Intrauterine growth restriction (IUGR) has been associated with low bone mass in infancy and increased risk for osteoporosis development in adult life. We aimed to investigate the effect of IUGR on bone metabolism in mother/infant pairs, by determining circulating biochemical markers of bone turnover in IUGR and appropriate for gestational age (AGA) pregnancies. Circulating markers of bone formation [bone specific alkaline phosphatase (BALP), total alkaline phosphatase (ALP), osteocalcin (OC)] and bone resorption [cross-linked N-telopeptide of type I collagen (NTx)], as well as intact parathormone (PTH), calcium and phosphorus levels were measured in 40 mothers and their 20 IUGR and 20 AGA singleton full-term fetuses and neonates on postnatal days 1 (N1) and 4 (N4). No significant differences in BALP, ALP, OC, NTx, PTH, calcium or phosphorus levels were observed between the AGA and the IUGR groups.
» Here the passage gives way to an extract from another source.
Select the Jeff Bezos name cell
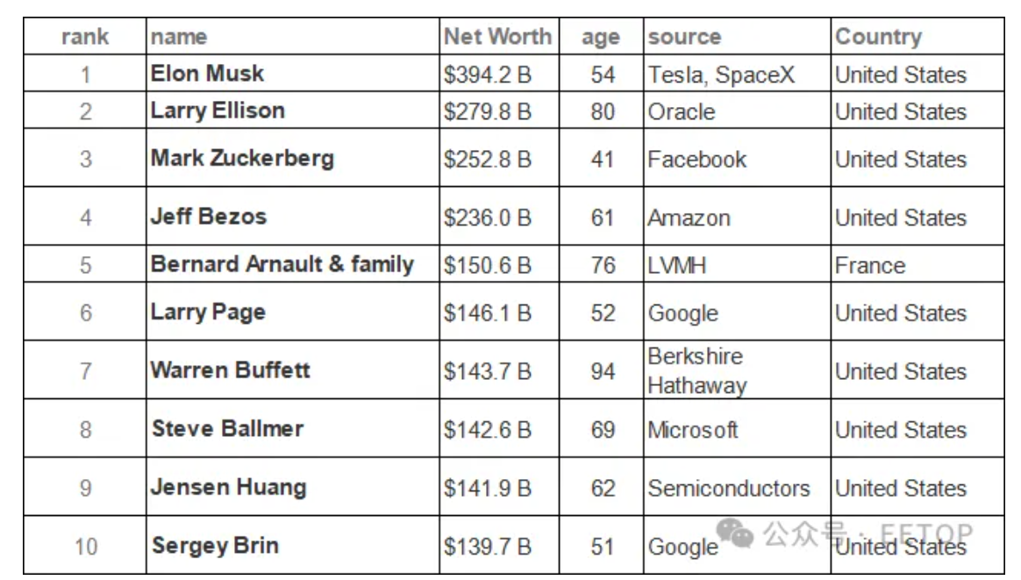Image resolution: width=1021 pixels, height=580 pixels. (209, 217)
In both groups, maternal BALP levels were lower compared to fetal, N1 and N4 levels (p ≤ 0.005 in all cases). In the AGA group, maternal NTx and OC levels were lower compared to fetal, N1 and N4 levels (p < 0.001 in all cases), and fetal NTx levels were lower compared to N1 and N4 ones (p < 0.001 and p = 0.002, respectively). In the IUGR group, maternal OC levels were lower compared to fetal, N1 and N4 ones (p < 0.001 in each case) and fetal OC levels were elevated compared to N1 and N4 ones (p < 0.001 and p = 0.003, respectively). N4 NTx levels were elevated compared to maternal, fetal and N1 levels (p = 0.009, p < 0.001 and p = 0.002, respectively) and fetal NTx levels were lower compared to N1 and N4 ones (p = 0.001 and p < 0.001, respectively). Finally, positive correlations were found between maternal NTx and BALP (r = 0.332, p = 0.037), as well as ALP (r = 0.329, p = 0.038) levels, and between maternal, fetal, N1, N4 BALP and respective ALP levels (r = 0.432, p = 0.005, r = 0.534, p = 0.001, r = 0.778, p < 0.001, r = 0.694, p < 0.001, respectively). In conclusion, maternal, fetal and neonatal bone turnover in IUGR cases may not differ from respective bone metabolism in AGA controls. In addition, fetal and neonatal bone remodeling is markedly enhanced and independent of maternal bone turnover in late pregnancy.